The Board of Directors has set March 27, 2009 as the record
date for our annual meeting. Shareholders are invited to attend
our annual meeting. WE ARE NOT ASKING YOU FOR A PROXY AND YOU
ARE REQUESTED NOT TO SEND US A PROXY.
By Order of the Board of Directors
Catherine M. Reynolds
Corporate Secretary
Consumers Energy Company
One Energy Plaza
Jackson, Michigan 49201
April 10, 2009
INFORMATION
STATEMENT
INTRODUCTION
This Information Statement is furnished by the Board of
Directors of Consumers Energy Company (Consumers) in
connection with the annual meeting of shareholders to be held on
May 22, 2009.
As of March 27, 2009, Consumers outstanding common
stock ($10 par value) and preferred stock ($100 par
value) consisted of 84,108,789 shares of common stock held
by CMS Energy Corporation (CMS) and
441,599 shares of preferred stock held by the public
(except the directors holdings noted below). Holders of
preferred and common stock are entitled to one vote for each
share and shareholders have cumulative voting rights for the
election of directors. That is, holders of preferred and common
shares are entitled to cast as many votes as equal the number of
shares held multiplied by the number of directors to be elected
(eleven this year), and they may cast all of such votes for a
single nominee or distribute them among any two or more nominees
as they choose.

(Word and element location records)
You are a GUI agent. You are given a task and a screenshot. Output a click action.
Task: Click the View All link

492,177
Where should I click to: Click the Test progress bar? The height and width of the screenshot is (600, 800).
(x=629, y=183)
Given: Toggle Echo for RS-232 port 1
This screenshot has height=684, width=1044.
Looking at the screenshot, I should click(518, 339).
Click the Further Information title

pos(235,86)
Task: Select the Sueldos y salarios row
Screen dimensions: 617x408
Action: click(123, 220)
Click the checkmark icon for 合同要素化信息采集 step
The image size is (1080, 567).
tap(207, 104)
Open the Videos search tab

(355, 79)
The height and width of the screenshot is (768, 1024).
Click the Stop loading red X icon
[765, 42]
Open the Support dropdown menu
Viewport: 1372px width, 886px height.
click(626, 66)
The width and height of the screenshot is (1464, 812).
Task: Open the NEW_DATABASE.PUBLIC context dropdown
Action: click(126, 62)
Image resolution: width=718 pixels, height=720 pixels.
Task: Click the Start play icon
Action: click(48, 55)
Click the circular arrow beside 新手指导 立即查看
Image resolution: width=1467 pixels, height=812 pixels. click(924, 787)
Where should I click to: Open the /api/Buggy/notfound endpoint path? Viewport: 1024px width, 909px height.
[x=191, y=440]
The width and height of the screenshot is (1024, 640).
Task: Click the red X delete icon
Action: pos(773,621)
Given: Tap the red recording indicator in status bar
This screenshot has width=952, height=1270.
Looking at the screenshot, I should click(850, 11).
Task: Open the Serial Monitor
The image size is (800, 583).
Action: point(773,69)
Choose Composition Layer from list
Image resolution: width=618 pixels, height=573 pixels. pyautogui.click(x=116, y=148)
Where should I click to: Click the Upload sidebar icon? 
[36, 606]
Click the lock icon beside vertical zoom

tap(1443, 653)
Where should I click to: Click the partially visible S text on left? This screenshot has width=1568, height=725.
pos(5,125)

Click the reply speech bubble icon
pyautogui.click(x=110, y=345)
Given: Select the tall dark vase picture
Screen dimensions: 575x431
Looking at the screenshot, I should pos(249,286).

EXERCISE SET.
A – Reproduce the entries word for word, everything from the first entry down to the line containing "pyautogui.click(x=110, y=345)", with both of those included.
B – Continue the shareholder information statement from the point where it stops.

RESULTS IN ORDER.
A –
You are a GUI agent. You are given a task and a screenshot. Output a click action.
Task: Click the View All link

492,177
Where should I click to: Click the Test progress bar? The height and width of the screenshot is (600, 800).
(x=629, y=183)
Given: Toggle Echo for RS-232 port 1
This screenshot has height=684, width=1044.
Looking at the screenshot, I should click(518, 339).
Click the Further Information title

pos(235,86)
Task: Select the Sueldos y salarios row
Screen dimensions: 617x408
Action: click(123, 220)
Click the checkmark icon for 合同要素化信息采集 step
The image size is (1080, 567).
tap(207, 104)
Open the Videos search tab

(355, 79)
The height and width of the screenshot is (768, 1024).
Click the Stop loading red X icon
[765, 42]
Open the Support dropdown menu
Viewport: 1372px width, 886px height.
click(626, 66)
The width and height of the screenshot is (1464, 812).
Task: Open the NEW_DATABASE.PUBLIC context dropdown
Action: click(126, 62)
Image resolution: width=718 pixels, height=720 pixels.
Task: Click the Start play icon
Action: click(48, 55)
Click the circular arrow beside 新手指导 立即查看
Image resolution: width=1467 pixels, height=812 pixels. click(924, 787)
Where should I click to: Open the /api/Buggy/notfound endpoint path? Viewport: 1024px width, 909px height.
[x=191, y=440]
The width and height of the screenshot is (1024, 640).
Task: Click the red X delete icon
Action: pos(773,621)
Given: Tap the red recording indicator in status bar
This screenshot has width=952, height=1270.
Looking at the screenshot, I should click(850, 11).
Task: Open the Serial Monitor
The image size is (800, 583).
Action: point(773,69)
Choose Composition Layer from list
Image resolution: width=618 pixels, height=573 pixels. pyautogui.click(x=116, y=148)
Where should I click to: Click the Upload sidebar icon? 
[36, 606]
Click the lock icon beside vertical zoom

tap(1443, 653)
Where should I click to: Click the partially visible S text on left? This screenshot has width=1568, height=725.
pos(5,125)

Click the reply speech bubble icon
pyautogui.click(x=110, y=345)

B –
While all shareholders are cordially invited to attend the
annual meeting, WE ARE NOT ASKING YOU FOR A PROXY AND YOU ARE
REQUESTED NOT TO SEND US A PROXY. We have been advised that
all 84,108,789 Consumers common shares held by CMS (99.5% of the
Consumers shares entitled to vote) will be voted in favor of the
proposed directors, thus assuring their election, as well as in
favor of the other proposal(s) recommended by the
Consumers Board of Directors.
To the knowledge of management, no person or entity except CMS
owns beneficially more than 5% of any class of Consumers
outstanding voting securities. Messrs. Pierre, Way,
Whipple, and Yasinsky each own 10 shares of the preferred
stock of Consumers.
The determination of approval of corporate action by the
shareholders is based on votes for and
against. Abstentions and broker discretionary votes
are not counted as against votes but are counted in
the determination of a quorum.
INCORPORATION BY
REFERENCE CMS PROXY STATEMENT
Please refer to the enclosed CMS proxy statement dated
April 10, 2009 for information regarding the nominees for
directors and the other proposal(s) being voted on by
Consumers shareholders, as well as the committees of the
Board of Directors, compensation of directors and executive
officers and various other 2008 information statement
disclosures. This information appears beginning with the heading
CORPORATE GOVERNANCE in the CMS proxy statement and
is incorporated by reference herein.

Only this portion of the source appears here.